Crimes against foreign nationals, expatriates, and local staff are more likely to escalate late at night or if the victim attempts to resist.
Overall, the threat of violent crime in the Republic of Congo is moderate; foreign nationals are sometimes targeted by criminals. Violent crime, including carjacking, homicide, sexual assault, and assault poses the greatest threat in the Pool region and other rural areas of Congo; this may be due to long-term economic recession and the influx of arms. Criminals in Congo do not hesitate to use force if a victim resists; do not resist.
Gender-based violence and/or discrimination poses a high threat to foreign nationals, expatriates, and local staff in the Republic of Congo.
Anti-LGBT violence may occur in Congo. Lesbian, gay, bisexual, and transgender (LGBT) individuals face societal discrimination and harassment, including from police soliciting bribes. Verbal harassment is known to occur; same-sex couples that publicly express affection may face harassment from locals.
Criminal Penalties: You are subject to local laws. If you violate local laws, even unknowingly, you may be expelled, arrested, or imprisoned. You may be taken in for questioning by the police if unable to produce an acceptable form of identification. Convictions for possessing, using, or trafficking in illegal drugs result in long prison sentences and heavy fines. Furthermore, some laws are also prosecutable in the U.S., regardless of local law.
Arrest Notification: If you are arrested or detained, ask police or prison officials to notify the U.S. Embassy immediately. Dual nationality is legally recognized; if however, Congolese officials prosecute you as a Congolese citizen, we may be limited in our ability to assist.
Photography: It is illegal to take pictures of government buildings, military installations, key infrastructure such as ports, train stations, and airports, and along border areas. You could be detained or arrested, fined, and have equipment confiscated.

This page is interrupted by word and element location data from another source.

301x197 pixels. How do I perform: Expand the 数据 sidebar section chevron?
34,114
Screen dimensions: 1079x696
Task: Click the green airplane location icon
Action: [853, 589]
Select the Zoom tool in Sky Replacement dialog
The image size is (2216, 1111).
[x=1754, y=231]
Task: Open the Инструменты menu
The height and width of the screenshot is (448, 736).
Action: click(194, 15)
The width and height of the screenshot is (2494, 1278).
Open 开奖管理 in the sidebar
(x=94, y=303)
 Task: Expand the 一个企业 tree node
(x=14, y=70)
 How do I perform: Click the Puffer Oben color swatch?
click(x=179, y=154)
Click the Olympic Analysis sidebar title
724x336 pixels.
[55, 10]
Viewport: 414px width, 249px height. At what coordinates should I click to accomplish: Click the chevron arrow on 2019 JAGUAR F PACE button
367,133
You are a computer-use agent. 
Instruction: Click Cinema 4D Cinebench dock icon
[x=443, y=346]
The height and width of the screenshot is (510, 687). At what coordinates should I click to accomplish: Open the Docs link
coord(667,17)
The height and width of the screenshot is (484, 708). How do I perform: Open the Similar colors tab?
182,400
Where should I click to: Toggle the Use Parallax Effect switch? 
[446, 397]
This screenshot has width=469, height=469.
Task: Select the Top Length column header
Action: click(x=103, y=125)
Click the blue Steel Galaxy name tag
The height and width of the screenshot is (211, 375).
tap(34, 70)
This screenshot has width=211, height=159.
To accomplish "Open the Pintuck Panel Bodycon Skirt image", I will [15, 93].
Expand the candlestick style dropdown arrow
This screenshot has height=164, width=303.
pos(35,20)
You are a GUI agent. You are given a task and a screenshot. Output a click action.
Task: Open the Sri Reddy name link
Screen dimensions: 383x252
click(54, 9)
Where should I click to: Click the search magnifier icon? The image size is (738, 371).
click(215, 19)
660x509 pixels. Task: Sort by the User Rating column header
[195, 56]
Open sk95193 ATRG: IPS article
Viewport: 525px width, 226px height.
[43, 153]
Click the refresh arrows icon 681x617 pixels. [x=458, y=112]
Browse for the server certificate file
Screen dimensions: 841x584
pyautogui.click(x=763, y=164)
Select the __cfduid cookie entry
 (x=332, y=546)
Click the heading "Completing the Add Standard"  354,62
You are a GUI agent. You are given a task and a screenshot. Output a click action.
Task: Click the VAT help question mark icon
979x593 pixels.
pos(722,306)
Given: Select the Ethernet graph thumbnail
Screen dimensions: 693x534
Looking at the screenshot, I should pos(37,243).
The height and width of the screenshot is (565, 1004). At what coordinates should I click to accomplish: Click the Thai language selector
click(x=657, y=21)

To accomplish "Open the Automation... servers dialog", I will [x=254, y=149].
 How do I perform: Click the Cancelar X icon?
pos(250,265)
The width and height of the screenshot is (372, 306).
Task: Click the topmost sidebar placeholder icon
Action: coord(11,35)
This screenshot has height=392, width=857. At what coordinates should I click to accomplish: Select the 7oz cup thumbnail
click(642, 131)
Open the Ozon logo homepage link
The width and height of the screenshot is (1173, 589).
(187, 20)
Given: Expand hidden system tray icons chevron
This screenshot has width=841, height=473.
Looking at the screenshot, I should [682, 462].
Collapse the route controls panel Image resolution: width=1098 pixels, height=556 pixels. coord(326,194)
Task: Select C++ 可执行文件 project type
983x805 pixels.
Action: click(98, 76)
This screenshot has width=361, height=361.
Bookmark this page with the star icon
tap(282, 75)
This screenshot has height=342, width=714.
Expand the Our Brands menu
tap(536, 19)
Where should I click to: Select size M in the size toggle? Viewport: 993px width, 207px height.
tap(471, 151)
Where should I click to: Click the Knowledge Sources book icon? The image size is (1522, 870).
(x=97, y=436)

Do not take photos of Congolese without their permission.
LGBTI Travelers: There are no legal restrictions on same-sex sexual relations or the organization of LGBTI events in Republic of Congo. However, LGBTI individuals face societal discrimination and harassment. There have been reports of police in Pointe-Noire verbally, physically, or sexually abusing openly gay young men and harassing gay men in order to elicit bribes.